Une étude scientifique risque de faire des vagues. Elle annonce que la majorité des cancers serait due à un « manque de chance ».
Alors qu’il a été démontré que de nombreux facteurs sont la cause de l’apparition d’un cancer, une étude de chercheurs de l’Université Johns Hopkins à Baltimore révèle que la majorité des cancers serait en fait due à un « manque de chance ».
Publiée dans la revue américaine Science, cette étude est basée sur un modèle statistique qui prend en compte une grande variété de cancers à l’exception de celui du sein et celui de la prostate. Dans leur recherche, Cristian Tomasetti et Bert Vogelstein, ont trouvé une forte corrélation positive entre le nombre de divisions des cellules-souches dans un tissu donné au cours de la vie et l’incidence du cancer dans ce tissu.
« Cette étude montre que vous pouvez accroître vos risques d’avoir un cancer en fumant ou avec d’autres mauvaises habitudes de vie. […] Malgré tout, de nombreuses formes de cancer sont largement dues à un manque de chance et à une mutation d’un gène qui provoquera un cancer, sans aucune relation avec le mode de vie ou des facteurs héréditaires », explique Bert Vogelstein, professeur d’oncologie à l’Université de médecine Johns Hopkins.
Pour cette étude, les scientifiques se sont penchés sur le processus naturel de renouvellement des cellules, analysant les données publiées sur la division des cellules-souches de 31 tissus humains différents. Alors que l’on sait que des cancers peuvent apparaitre quand les cellules-souches commettent de petites erreurs, des mutations, lors de la réplication de l’ADN, cette étude est la première à tenter de comprendre la proportion de cancers déclenchés par ce processus par rapport à ceux dus à l’hérédité ou à un environnement défavorable.
Par ce biais, les chercheurs arrivent à la conclusion qu’un tiers seulement des cas de cancer peut être attribué à une prédisposition héréditaire et/ou à des facteurs environnementaux. A contrario, la majorité des cas est simplement due à de la « mauvaise chance », c’est-à-dire à des mutations aléatoires qui surviennent avec la réplication de l’ADN des cellules-souches au cours de leur division.
C’est ainsi que Bert Vogelstein commente : « Les personnes qui vivent longtemps tout en fumant ou en s’exposant au soleil sans protections particulières n’ont pas forcément de bons gènes.

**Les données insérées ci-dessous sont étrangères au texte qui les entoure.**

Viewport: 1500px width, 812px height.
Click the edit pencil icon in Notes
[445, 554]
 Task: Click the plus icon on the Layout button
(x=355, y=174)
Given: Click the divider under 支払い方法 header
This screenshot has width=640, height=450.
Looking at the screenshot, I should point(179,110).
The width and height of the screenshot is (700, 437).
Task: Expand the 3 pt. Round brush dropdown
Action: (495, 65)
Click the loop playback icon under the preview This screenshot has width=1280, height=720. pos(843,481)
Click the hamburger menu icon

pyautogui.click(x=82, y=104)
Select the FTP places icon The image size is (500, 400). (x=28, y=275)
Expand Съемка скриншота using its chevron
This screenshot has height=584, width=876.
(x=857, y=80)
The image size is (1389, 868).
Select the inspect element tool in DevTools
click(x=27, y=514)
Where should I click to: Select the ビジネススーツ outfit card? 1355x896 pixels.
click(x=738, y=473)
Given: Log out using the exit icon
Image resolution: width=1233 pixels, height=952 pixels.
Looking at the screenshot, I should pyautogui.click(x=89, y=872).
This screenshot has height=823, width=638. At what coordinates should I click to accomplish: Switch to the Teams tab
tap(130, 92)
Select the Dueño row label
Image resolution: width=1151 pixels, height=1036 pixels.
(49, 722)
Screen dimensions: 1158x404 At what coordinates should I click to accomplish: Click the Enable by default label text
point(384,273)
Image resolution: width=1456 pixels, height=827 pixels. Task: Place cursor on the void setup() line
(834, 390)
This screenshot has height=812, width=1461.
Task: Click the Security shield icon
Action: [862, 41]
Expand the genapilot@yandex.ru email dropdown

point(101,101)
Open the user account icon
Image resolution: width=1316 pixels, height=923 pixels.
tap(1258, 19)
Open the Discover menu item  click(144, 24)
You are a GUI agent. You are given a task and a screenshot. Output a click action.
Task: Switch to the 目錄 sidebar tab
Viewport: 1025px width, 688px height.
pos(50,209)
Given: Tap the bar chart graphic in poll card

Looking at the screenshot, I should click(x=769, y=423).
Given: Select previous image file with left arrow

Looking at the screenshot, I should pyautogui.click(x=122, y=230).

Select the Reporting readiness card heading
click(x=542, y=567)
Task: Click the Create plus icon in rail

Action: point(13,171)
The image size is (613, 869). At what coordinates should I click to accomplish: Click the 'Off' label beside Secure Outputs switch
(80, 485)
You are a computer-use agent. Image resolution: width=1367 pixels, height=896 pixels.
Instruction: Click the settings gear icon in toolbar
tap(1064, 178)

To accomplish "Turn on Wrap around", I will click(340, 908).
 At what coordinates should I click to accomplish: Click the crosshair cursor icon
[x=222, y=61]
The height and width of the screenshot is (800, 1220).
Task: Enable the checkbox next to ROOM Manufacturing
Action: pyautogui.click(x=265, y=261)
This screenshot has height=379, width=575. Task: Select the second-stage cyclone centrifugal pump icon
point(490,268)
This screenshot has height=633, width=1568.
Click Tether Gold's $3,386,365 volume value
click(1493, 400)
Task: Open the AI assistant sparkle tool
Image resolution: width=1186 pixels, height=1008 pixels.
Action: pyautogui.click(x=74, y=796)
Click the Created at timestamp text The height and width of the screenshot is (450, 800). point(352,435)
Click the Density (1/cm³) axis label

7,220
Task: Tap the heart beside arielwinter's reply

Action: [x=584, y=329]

La vérité est que la plupart d’entre eux ont simplement beaucoup de chance ». « Changer nos habitudes de vie sera très utile pour éviter certaines formes de cancer, mais ne sera guère efficace pour d’autres », explique pour sa part Cristian Tomasetti, biomathématicien et professeur assistant d’oncologie à Johns Hopkins.
Cette étude risque bien de faire des vagues dans la communauté médicale. Pourtant, en y réfléchissant de plus près, elle pourrait expliquer pourquoi certains tissus, par exemple le poumon, provoquent plus souvent des cancers que d’autres, les os par exemple.
C’est pour aller plus loin dans cette démarche que Cristian Tomasetti dit encore : « On devrait mobiliser davantage de ressources pour trouver des moyens de détecter ces types de cancers aléatoires à un stade précoce, soignable », c’est-à-dire pour concevoir des politiques de prévention plus efficaces suivant chaque type de cancer.